Air smash survivor’s party

Friday 18th April 2008, 11:49AM BST.

Fred JonesAs the plane he was travelling in plummeted 8,000ft from the sky, millionaire Fred Jones believed it was the end.

When his broken body was pulled from the wreckage on a hillside at Ratlinghope in the Long Mynd area of Shropshire, family and friends also feared the worst.

In a coma for three weeks, he also lost an eye and his nose, broke his spine, shoulder, jaw and ankle in the terrifying crash.

He spent three months in the Royal Shrewsbury Hospital and Oswestry Orthopaedic Hospital before he was allowed home, and doctors treating him said he would never walk again and would be left permanently brain damaged.

But amazingly, 20 years later, Fred, from Wombourne, is a successful businessman and leading a normal life.

In celebration of two decades he never thought he would have, he is holding a party for the consultants, paramedics and a farmer who helped to saved his life.

He will be travelling on the Severn Valley Railway to Bridgnorth as part of the celebrations.

Fred, now aged 57, said: “I cannot thank these people enough. No-one expected me to survive that crash and I want to thank the people that saved me.”

The accident shocked the region when it happened on April 2, 1988.

Fred, a qualified pilot, was in a Piper Cherokee which was being flown by an instructor. They had set off from Halfpenny Green airport in Bobbington, near Bridgnorth, en route to Wales, but bad weather meant dangerous flying conditions and the plane iced up when they hit freezing cloud.

“We couldn’t see a thing through the window because it was thick with ice,” recalled Fred. “But I could see the altometer in free fall and I thought, ‘that’s it’.

“I remember it right up to the last second and then everything went black.”

The plane had smashed into a hillside at Ratlinghope.

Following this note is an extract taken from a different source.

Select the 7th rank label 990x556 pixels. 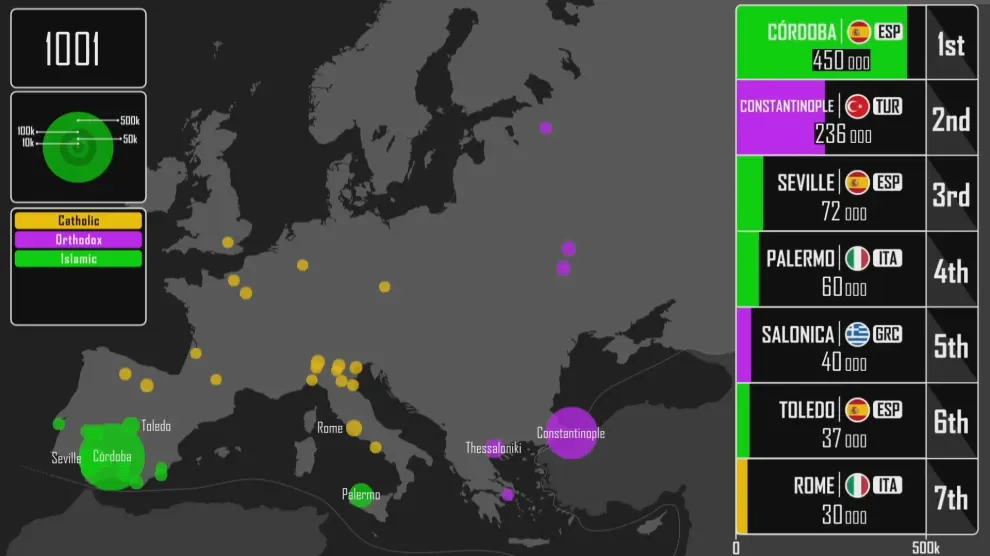point(950,498)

Fred hit the dashboard and the instructor, Kenneth Turner, from Cradley Heath, was flung from the plane but also survived. When Fred was pulled from the wreckage he was virtually unrecognisable and he was not expected to pull through.

Years of treatment followed, but he set up a new business, Stainless and Alloy Supplies in Oldbury, and except for a couple of scars on his chin, the lasting damage of the accident can barely be seen.

On Sunday, Fred is taking the men he credits with saving his life onto the observation carriage of the Severn Valley Railway, where they will enjoy a ride to Bridgnorth and back in celebration.

On the train will be Shrewsbury maxifacial consultant Stephen Olley, spinal injury specialist Waghi El Masri, senior prosthetist Bryan Hyde-Jones, paramedic Stan Bloor and ambulance driver Dave Allen.

Also coming along will be farmer John Sankey, who towed the ambulance across his fields to get to the wreckage of the plane.

“Without their help I may not be here,” said Fred, who is married to Peta, 55, and has two sons Simon, 29 and Peter, 26.